As more and more companies issue work from home policies, you may be forgiven for thinking that there could be an overload on the cloud networks supporting these tools. But as veteran technology reporter Adrian Bridgwater wrote in Forbes, that may not be the case.
The effects from remote-work on the world IT network should be “comparatively minimal,” he wrote, adding, “we are simply displacing data traffic from office locations to home or elsewhere.”
However, cloud service providers, which sell and maintain products that run on the rails of cloud networks, are seeing an increase in demand from clients as work shifts from the office to the home office.
Simone Merlini, an IT service provider from Italy, recently told Reuters that he spent all night on an engineering sprint to get 400 office workers ready to work remote in 24 hours.
CloudBlue, a leading cloud commerce platform for service providers from Ingram Micro Cloud, introduced new features to its CloudBlue Connect platform designed to provide its customers more operational efficiency and scalability during these tough times.
At the core of the new feature rollout is an important plugin on the Zapier platform, an online automation tool that instantly connects applications. The plugin empowers CloudBlue users to swiftly implement thousands of apps for their customers with no development effort, from anywhere in the world.
“Our cloud and digital capabilities enable companies to look beyond the traditional ways of working”
“With businesses today being impacted by the current climate and the need for greater operational flexibility, our cloud and digital capabilities enable companies to look beyond the traditional ways of working to work from anywhere in the most efficient manner possible,” Tarik Faouzi, vice president of CloudBlue, said in a statement.
Other CloudBlue Connect features designed to increase efficiency and scalability include:
- Expanded compatibility with usage-based products: The ability to add products that require complex usage reporting.
- Shopping cart validation and reservation: Automatically validate the availability of a product quantity and reservations before checkout.
- Unified product definition: Vendors can more specifically define products from one interface, and providers can find all product-related information in one place.
- Extended SKU definition: Vendors can create a detailed SKU hierarchy so that providers can better understand their portfolio for clearer bundling and up-selling and cross-selling paths.
Entertainment in an isolated world
However, stresses to cloud services don’t end at the workplace. People’s lives are also shifting online during isolation.
The telework tools mentioned above are no longer being left in the office. They are being repurposed outside of the workplace too.
Virtual Zoom cocktail hours, and Netflix Party Google Chrome extensions will increase the number of users as well as the number of hours these types of tools are used. As Vox reporter Aja Romano writes, “they’ve become tools for our reconfigured socialization.”
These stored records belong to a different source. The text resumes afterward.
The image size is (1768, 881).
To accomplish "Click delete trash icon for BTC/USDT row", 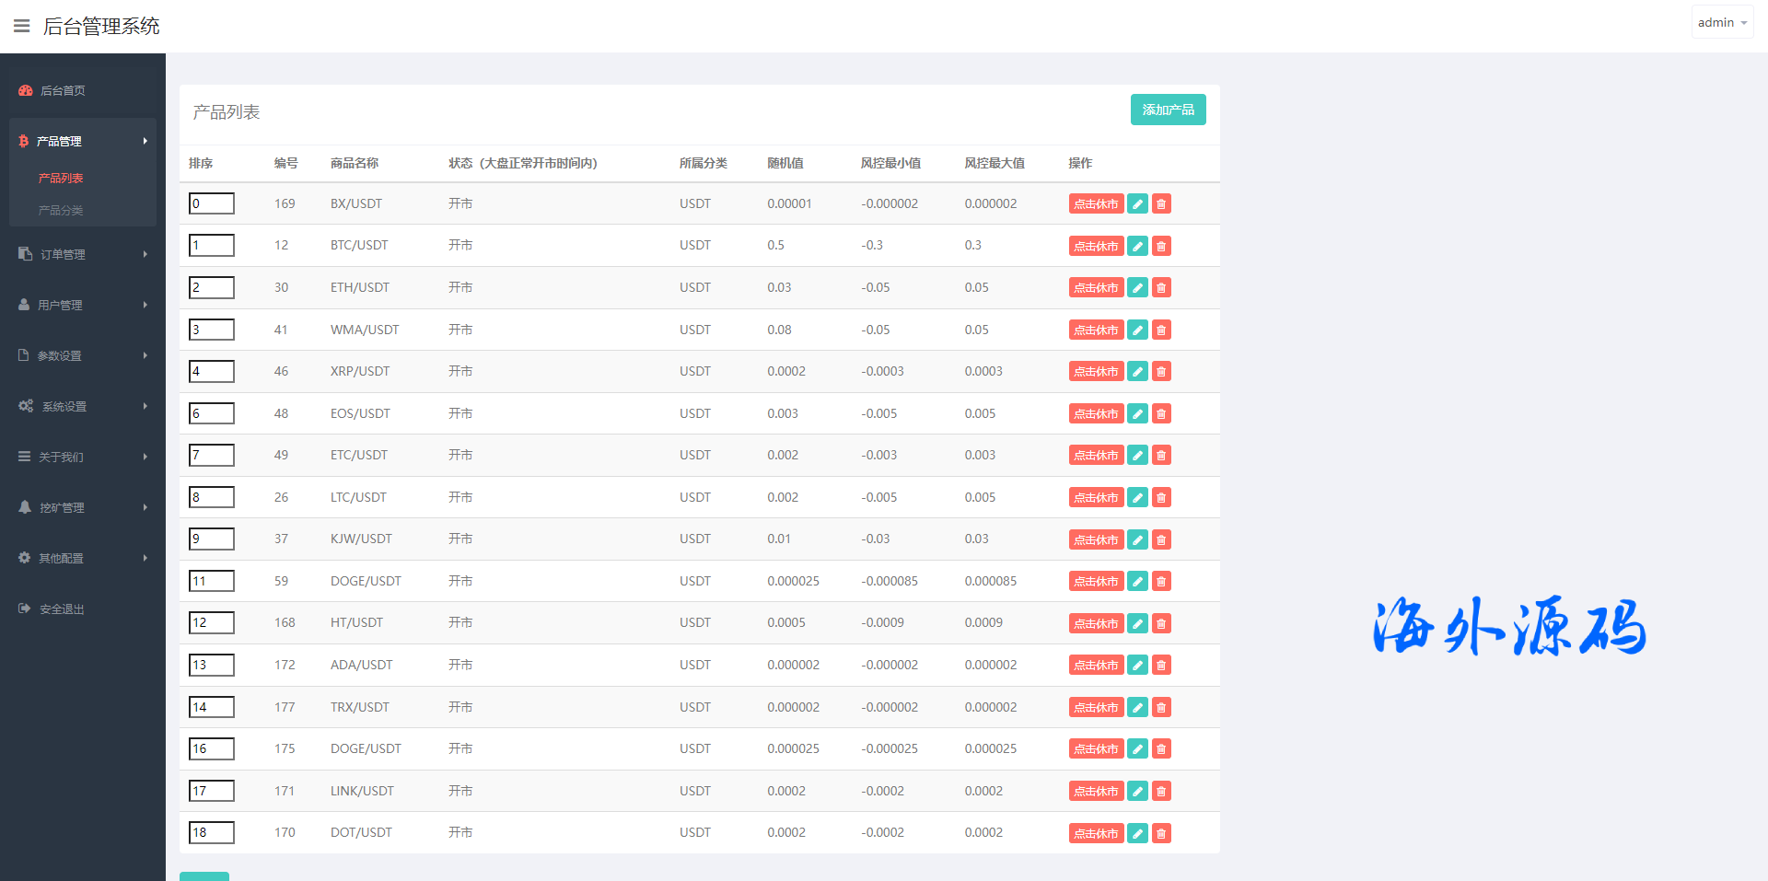I will click(1161, 246).
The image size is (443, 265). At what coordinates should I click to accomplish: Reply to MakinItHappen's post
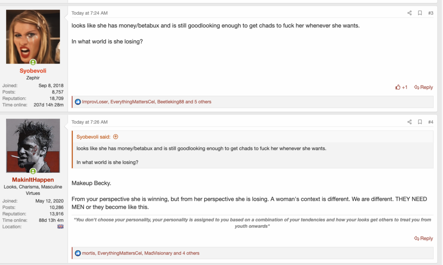[x=424, y=238]
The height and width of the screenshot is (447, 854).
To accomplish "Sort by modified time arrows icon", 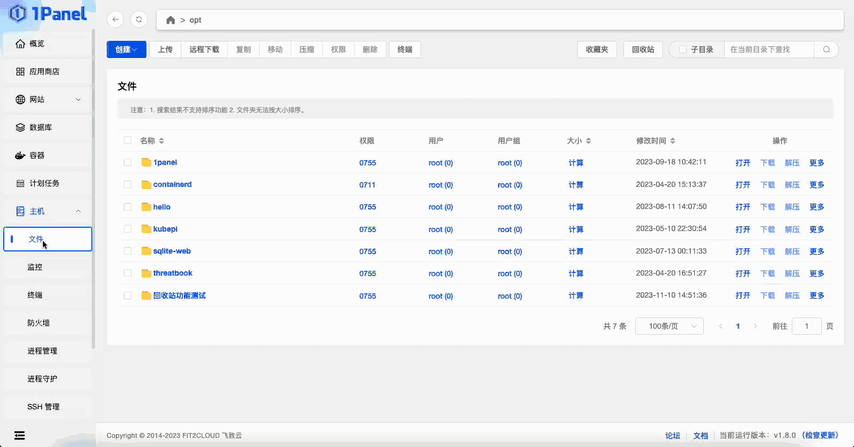I will click(x=673, y=141).
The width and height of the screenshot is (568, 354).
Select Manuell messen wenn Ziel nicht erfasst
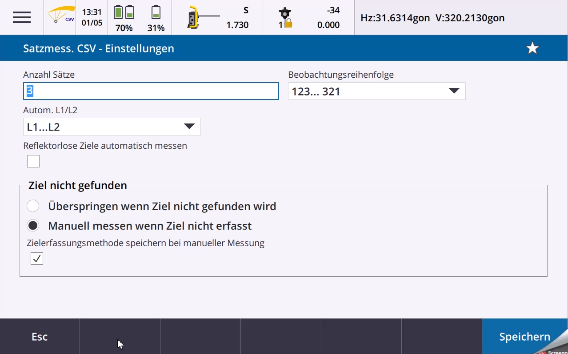[33, 226]
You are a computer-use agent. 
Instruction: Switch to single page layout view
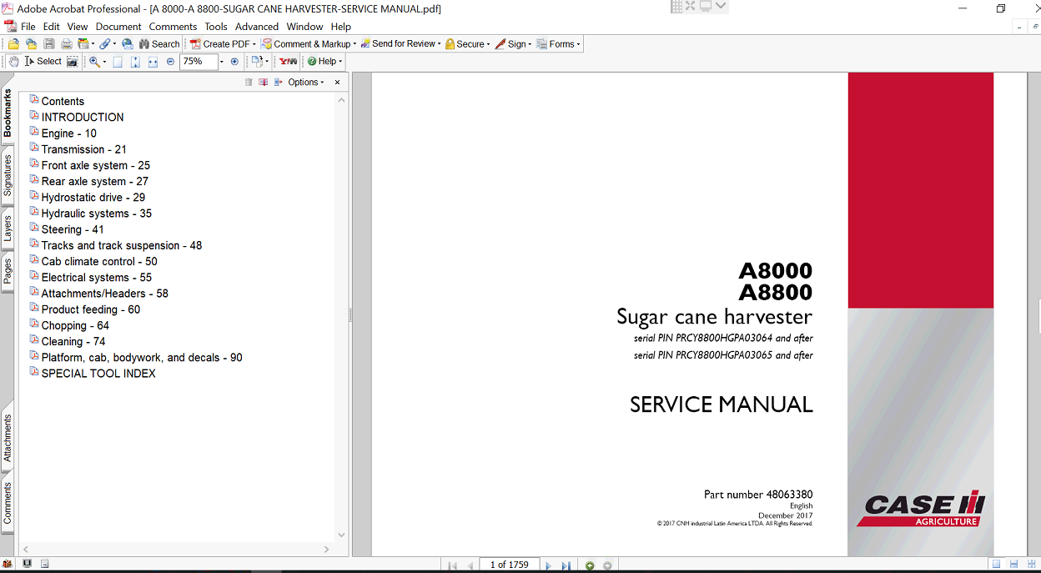click(996, 565)
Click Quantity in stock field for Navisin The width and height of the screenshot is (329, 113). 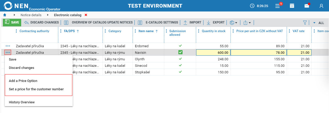213,53
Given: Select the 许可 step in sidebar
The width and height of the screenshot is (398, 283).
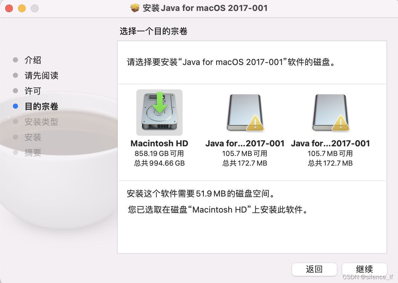Looking at the screenshot, I should [33, 91].
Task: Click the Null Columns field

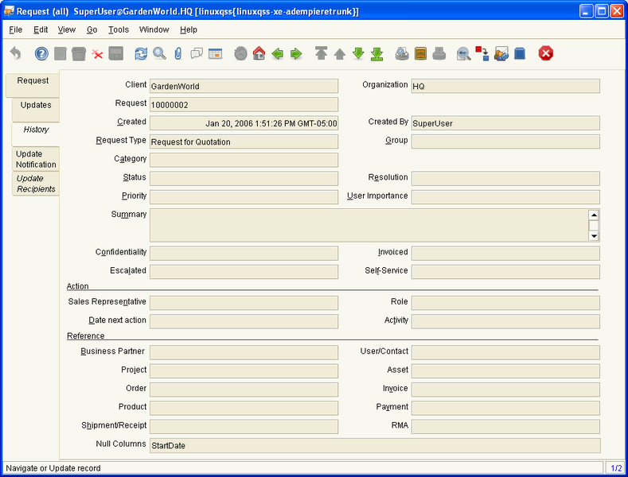Action: (x=374, y=445)
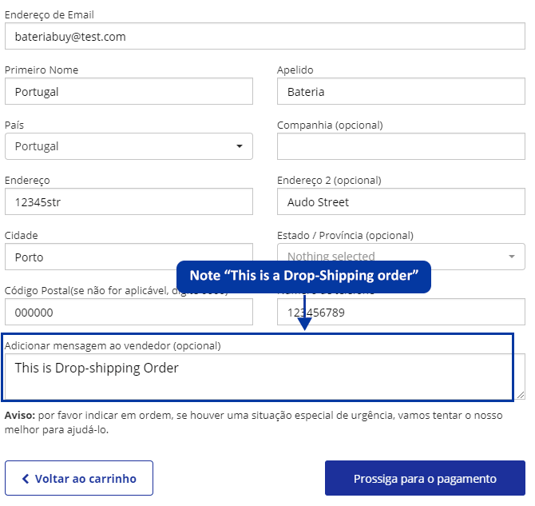
Task: Click the Endereço field with 12345str
Action: tap(129, 201)
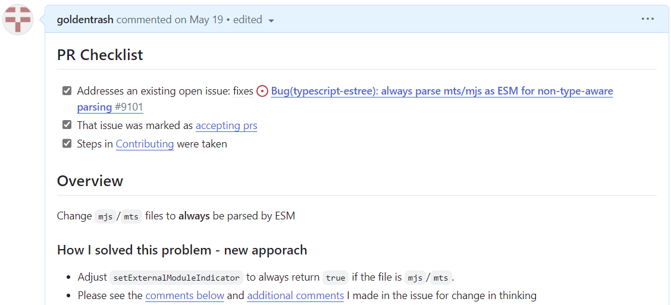Open the goldentrash username profile link

[x=85, y=20]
Also, as bars, nightclubs, gyms and libraries shutter to cool the spread of the virus, people are increasingly turning to entertainment which is supported by the cloud — giving whole new meaning to the phrase “Netflix and chill.”
Netflix, the largest subscription streaming service in the US, has yet to release any figures hinting at an influx in subscriptions attributed to the coronavirus outbreak.
However, one analyst is predicting a surge in subscriptions based on an analysis of Google searches of Netflix this quarter, and Netflix’s stock has jumped 9.2% year to date. And all of this will have an impact on cloud companies supporting the video streaming service.
Governments have asked Netflix and other streaming services to lower video quality to increase the available bandwidth on network cables, and we could see similar pushback from cloud companies that host those types of services. (The companies have complied with requests).
For cloud companies, which maintain vast data centers to store and provide ready access to data from individuals and companies around the world, they are taking the challenge head on. They have implemented strict policies on who can access data centers, and have even installed sleeping pods for around-the-clock personnel.
An AWS spokesperson recently told Joseph Tsidulko, a reporter with CRN, a publication that covers IT resellers, “We have taken measures to prepare and we are confident we will be able to meet customer demands for capacity in response to COVID-19.”
Disclosure: This article includes a client of an Espacio portfolio company.